Butenop ist seit acht Jahren in der Not- und Entwicklungshilfe tätig und hat sich auf die öffentliche Gesundheit spezialisiert. Im Auftrag von Caritas international, dem Hilfswerk der deutschen Caritas, hat er die Menschen in zwei von der Cholera bislang weniger betroffenen Provinzen im Westen Simbabwes auf den Ernstfall vorbereitet.

Vor zwölf Jahren war er schon einmal in Simbabwe. Doch die einstige Kornkammer des südlichen Afrikas habe er kaum wieder erkannt.
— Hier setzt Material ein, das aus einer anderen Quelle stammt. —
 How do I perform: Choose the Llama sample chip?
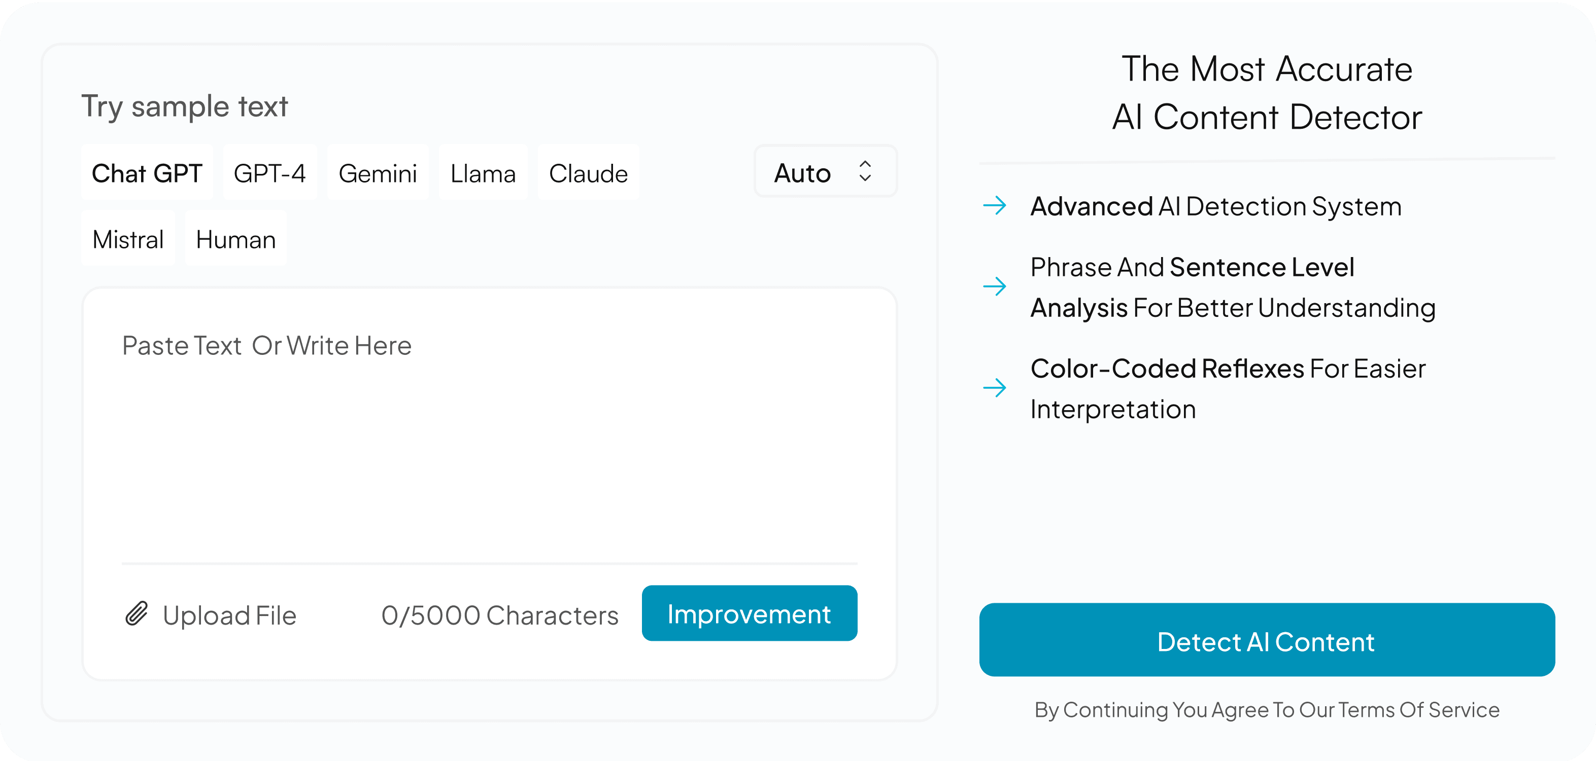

"Damals hatte das Gesundheitssystem Simbabwes Vorbildcharakter, jetzt ist es kollabiert", konstatiert der Kieler Mediziner. "70 Prozent aller Cholerapatienten werden von Ärzte ohne Grenzen in Notquartieren behandelt, nur die kirchlichen Krankenhäuser haben noch funktionierende Strukturen."

In der drei Millionen Einwohner zählenden Hauptstadt Harare arbeiteten in den staatlichen Krankenhäusern nur noch sieben Ärzte, so Butenop. "Das sind Geisterhäuser." Die größten Kliniken seien geschlossen, viele Mitarbeiter im Streik. Die Inflation des Landes hat inzwischen absurde Ausmaße angenommen. "Ein Arzt verdient im Monat 160 Trillionen Simbabwe-Dollar", erläutert Butenop, "100 Trillionen Simbabwe-Dollar haben aber nur einen Gegenwert von zehn US-Dollar." Krankenschwestern bekommen umgerechnet zwei US-Dollar im Monat - eine Fahrt zur Arbeit mit dem Bus kostet sie einen Dollar. "Für die Hin- und Rückfahrt müsste sie also ihren gesamten Monatslohn bezahlen."
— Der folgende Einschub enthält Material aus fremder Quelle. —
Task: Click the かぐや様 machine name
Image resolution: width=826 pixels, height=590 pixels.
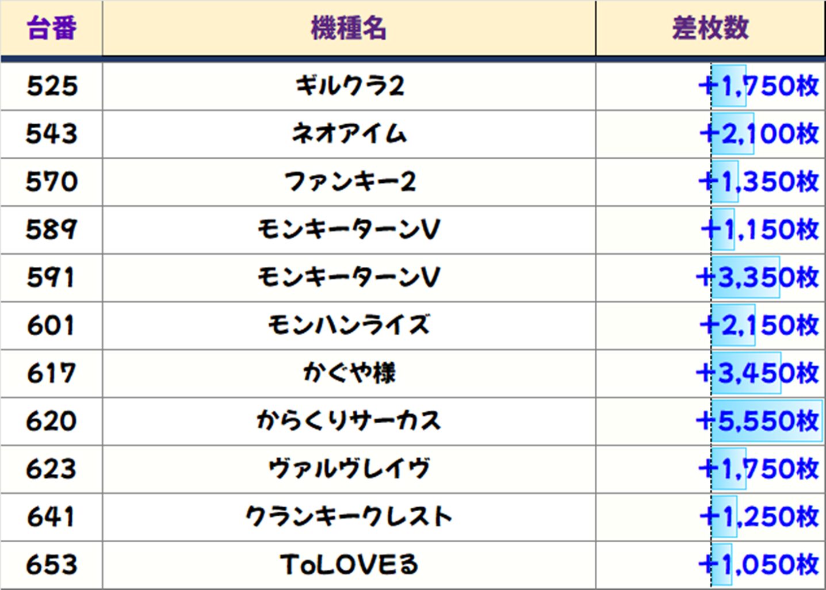Action: click(349, 373)
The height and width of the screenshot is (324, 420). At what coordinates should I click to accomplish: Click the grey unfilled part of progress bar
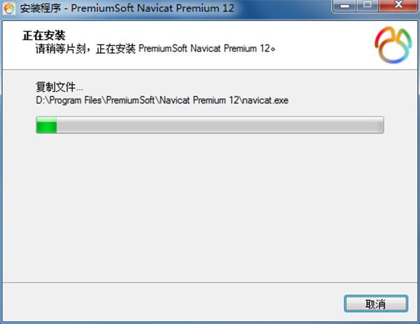tap(220, 125)
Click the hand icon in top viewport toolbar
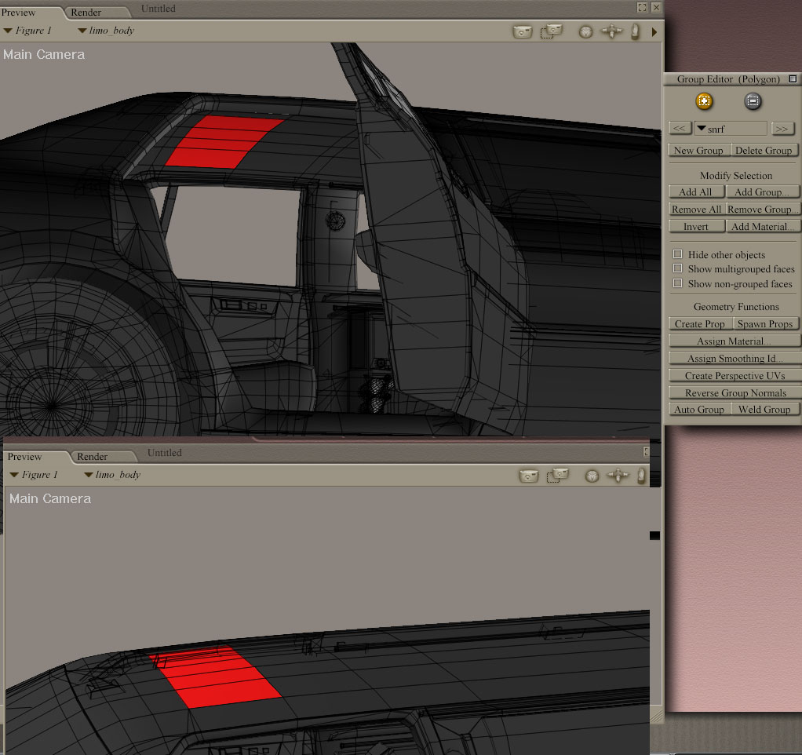The width and height of the screenshot is (802, 755). pos(635,32)
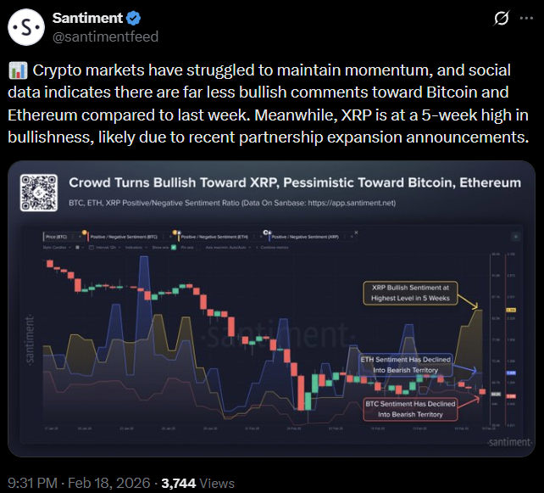This screenshot has height=493, width=544.
Task: Click the QR code in the chart header
Action: [x=42, y=192]
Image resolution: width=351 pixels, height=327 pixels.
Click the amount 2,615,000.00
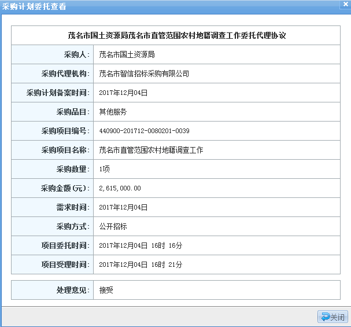click(x=120, y=188)
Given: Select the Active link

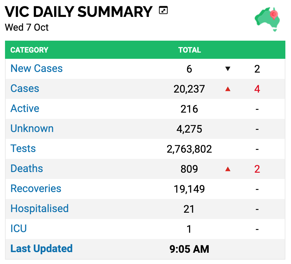Looking at the screenshot, I should tap(25, 108).

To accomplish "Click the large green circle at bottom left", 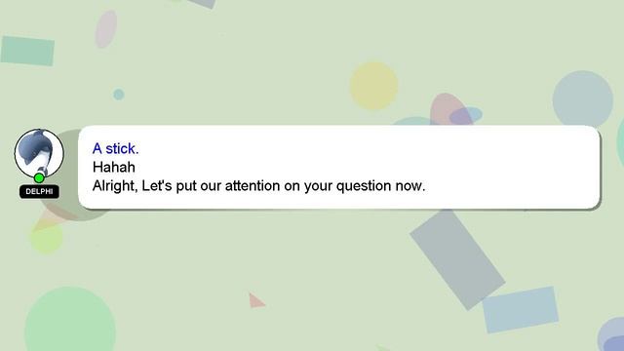I will point(70,321).
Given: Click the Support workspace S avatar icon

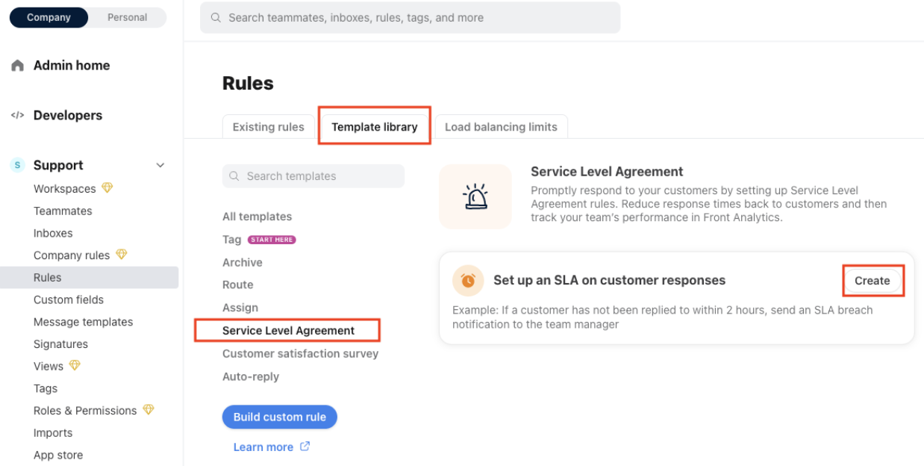Looking at the screenshot, I should [17, 165].
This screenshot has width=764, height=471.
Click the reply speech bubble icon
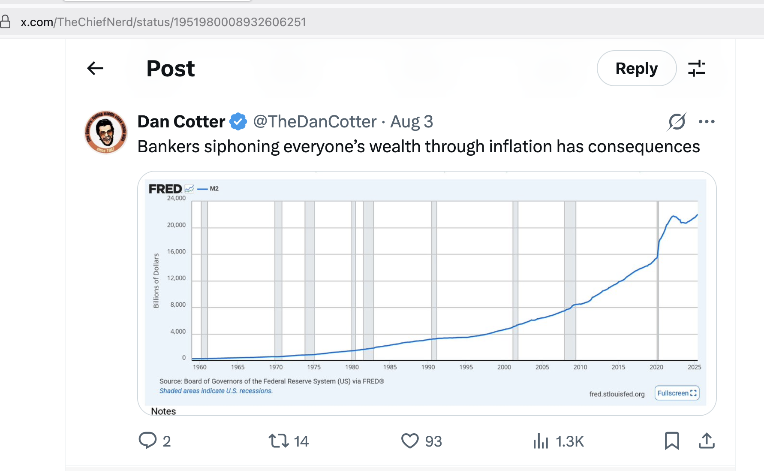click(148, 441)
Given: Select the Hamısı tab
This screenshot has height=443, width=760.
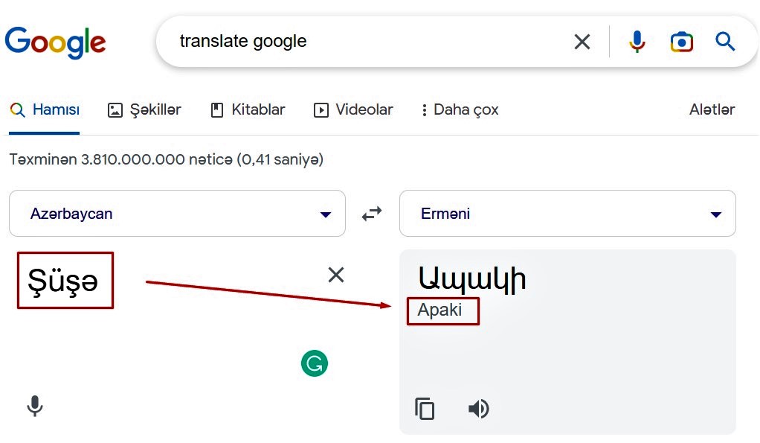Looking at the screenshot, I should coord(45,110).
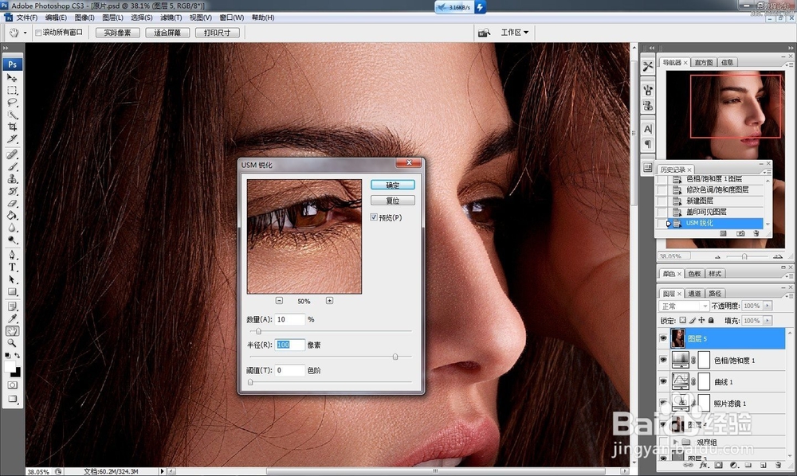Click the zoom-out minus under USM preview
The width and height of the screenshot is (797, 476).
pyautogui.click(x=279, y=301)
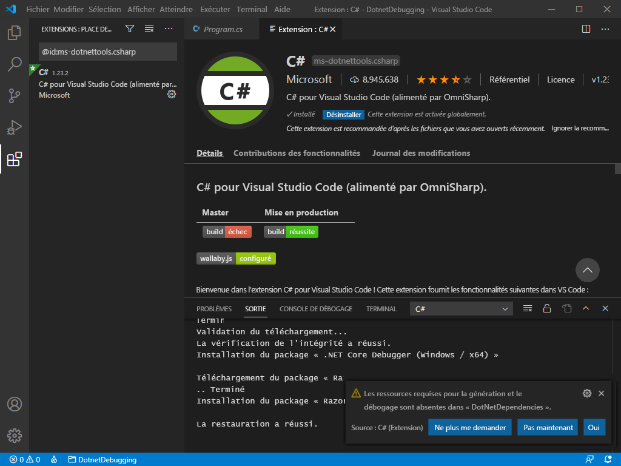Toggle the Manage gear at bottom of activity bar
621x466 pixels.
coord(15,436)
Während seines Aufenthaltes im Land predigte der deutsche Arzt den Menschen: "Wascht eure Hände mit Seife." Bis ihm jemand antwortete, dass es in den Läden zwar Seife zu kaufen gebe, man diese nicht bezahlen könne. Auch die medizinischen Dienstleistungen kann sich kaum jemand leisten: Eine Geburt kostet 100 US-Dollar, ein Kaiserschnitt 2000. Chirurgen seien gezwungen, solche Eingriffe ohne sterile Instrumente und ohne fließendes Wasser vorzunehmen, so der Caritas-Arzt.
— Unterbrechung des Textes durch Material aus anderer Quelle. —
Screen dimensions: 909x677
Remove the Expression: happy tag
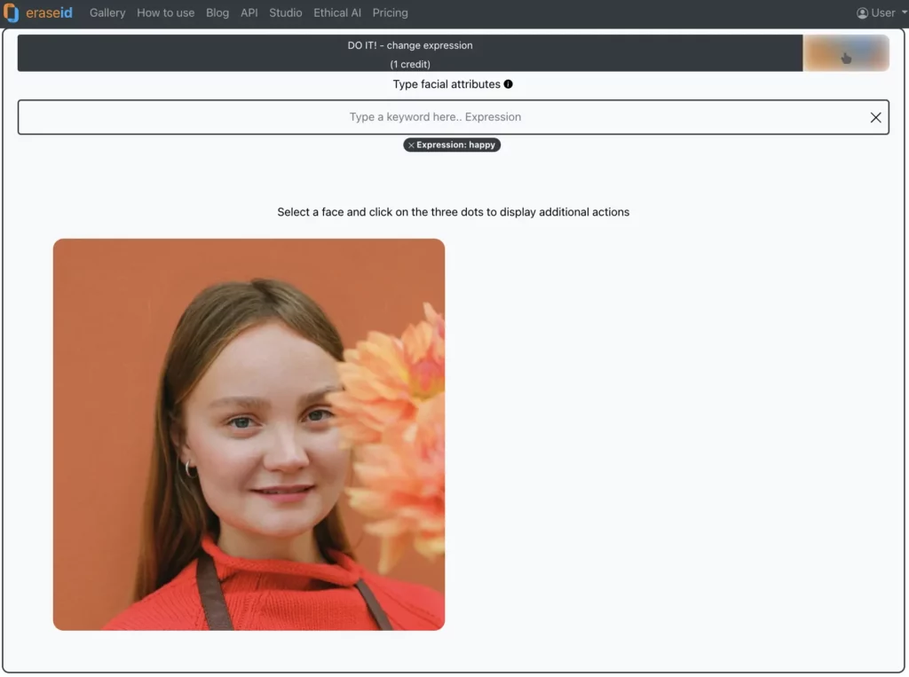pos(411,146)
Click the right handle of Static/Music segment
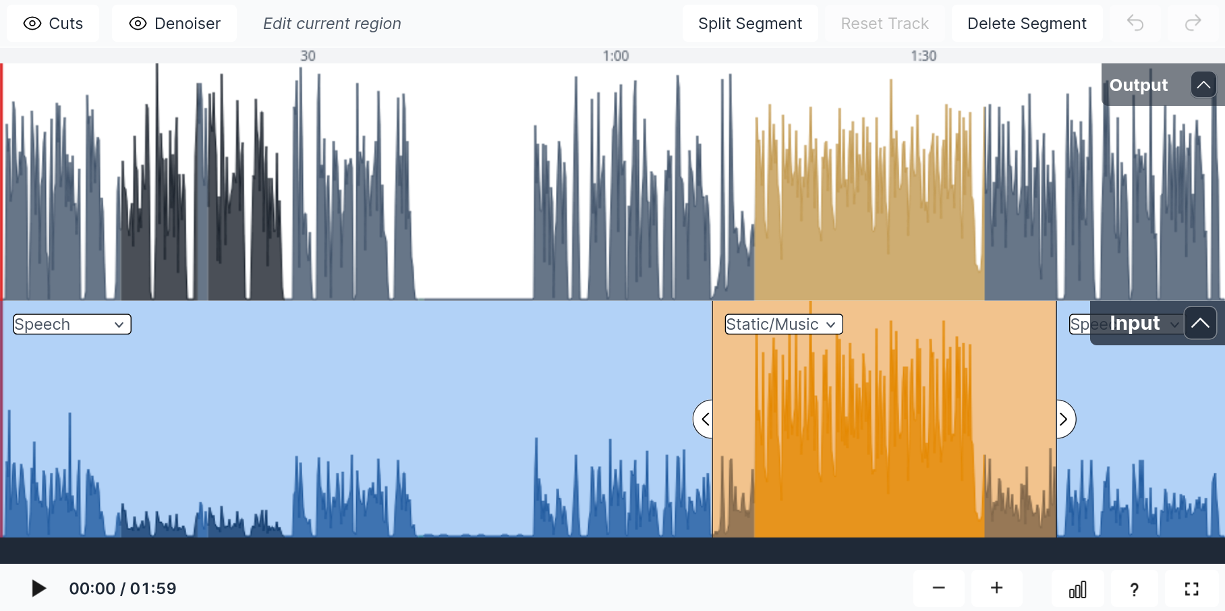 click(x=1064, y=419)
In Folge der Cholera-Epidemie sind offiziell bislang 4000 Einwohner Simbabwes gestorben, auch hier wird die Dunkelziffer höher geschätzt.

Nun müssten die funktionierenden christlichen Krankenhäuser gestärkt werden. Hoffnung setzt Butenop auf den neuen Premierminister Morgan Tsvangirai, auch wenn dieser unter Diktator Mugabe regiert. Dringend sei der Wiederaufbau der zusammengebrochenen Wasser- und Abfallversorgung in der Hauptstadt Harare. "Auch die Impfprogramme, die vor acht Monaten eingestellt wurden, müssen wieder aufgenommen werden", fordert Butenop.